━━━ Document segment ━━━

Table 1. Parameters of two digesters [23].

Items	First Digester	Second Digester	Unit
Temperature	308.15	323.15	K
Wall area	760	380	m2
Roof area	387	193	m2
Base area	400	200	m2
Wall HTC	1.53	1.53	W/m2K
Roof HTC	3.31	3.31	W/m2K
Base HTC	0.63	0.63	W/m2K

.

As shown in Figure 1b, the PIES consists of an internal combustion engine (ICE) unit, a gas-fired boiler unit, a photovoltaic (PV) unit, a heat recovery unit, an absorption chiller unit, an electric chiller unit, and a heat exchanger unit. The PIES is connected to the local power grid for bidirectional transmission of the power. The PIES is built in the SWTP to fulfill the energy demand of the plant. Sludge from the SWTP passes through the anaerobic digester to produce biogas, which is the main fuel for the ICE. In this paper, the fuels for the ICE consist of biogas and natural gas. It is feasible for some companies to manufacture an ICE that can burn a mixture of biogas and natural gas, such as the MWM company in Germany [25]. Electricity is supplied by the ICE, PV, or the local grid. Then, the waste heat from the ICE is collected by the waste heat recovery system and utilized to produce cooling or heating loads in the absorption chiller or heat exchanger, respectively. The heat supplied by the gas-fired boiler operating with natural gas is complemented by waste heat recovered from the ICE. The cooling load is supplied by the electric or absorption chiller. In the SWTP, the energy demands include the energy required for the office, the electricity required for production, and the heat required to generate biogas.

━━━ Data ━━━

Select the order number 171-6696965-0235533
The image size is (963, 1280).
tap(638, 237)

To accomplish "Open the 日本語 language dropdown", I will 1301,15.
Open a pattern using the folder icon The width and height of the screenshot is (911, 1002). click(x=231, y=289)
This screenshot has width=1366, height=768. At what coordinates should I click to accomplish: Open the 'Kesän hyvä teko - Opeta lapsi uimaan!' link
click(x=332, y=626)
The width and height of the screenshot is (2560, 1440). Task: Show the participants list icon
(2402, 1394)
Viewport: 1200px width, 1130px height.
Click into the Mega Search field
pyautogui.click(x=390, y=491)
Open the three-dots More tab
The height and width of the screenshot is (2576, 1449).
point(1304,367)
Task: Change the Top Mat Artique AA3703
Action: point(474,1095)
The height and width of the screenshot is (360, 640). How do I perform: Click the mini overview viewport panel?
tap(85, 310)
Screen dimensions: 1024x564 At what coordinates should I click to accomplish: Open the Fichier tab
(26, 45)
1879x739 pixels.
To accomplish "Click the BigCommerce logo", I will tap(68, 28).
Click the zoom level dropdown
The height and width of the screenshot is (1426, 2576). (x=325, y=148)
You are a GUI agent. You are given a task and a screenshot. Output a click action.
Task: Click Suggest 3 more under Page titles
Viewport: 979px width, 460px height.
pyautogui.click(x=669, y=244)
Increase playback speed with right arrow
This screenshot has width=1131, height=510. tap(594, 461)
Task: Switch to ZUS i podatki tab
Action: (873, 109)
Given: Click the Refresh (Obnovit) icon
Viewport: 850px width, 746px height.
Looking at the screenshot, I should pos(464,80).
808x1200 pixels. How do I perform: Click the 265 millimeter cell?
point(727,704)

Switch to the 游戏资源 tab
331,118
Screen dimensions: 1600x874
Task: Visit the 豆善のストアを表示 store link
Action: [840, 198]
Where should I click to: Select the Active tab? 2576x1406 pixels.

━━━

- **What to do**:
A – Summarize the passage on the plant's energy system in two sentences.
B – Write out the rows from the first row through the line containing "Open a pattern", including both of those lines.
The rows are unrelated to the text about the plant's energy system.

- **Task solutions**:
A – The PIES built in the SWTP combines an internal combustion engine, a gas-fired boiler, a PV unit, a heat recovery unit, absorption and electric chillers, and a heat exchanger, and it is connected to the local grid for two-way power transmission. The engine runs on biogas from the plant's sludge digestion plus natural gas, and its recovered waste heat goes to the absorption chiller or the heat exchanger to produce cooling or heating loads.

B –
Select the order number 171-6696965-0235533
The image size is (963, 1280).
tap(638, 237)

To accomplish "Open the 日本語 language dropdown", I will 1301,15.
Open a pattern using the folder icon The width and height of the screenshot is (911, 1002). click(x=231, y=289)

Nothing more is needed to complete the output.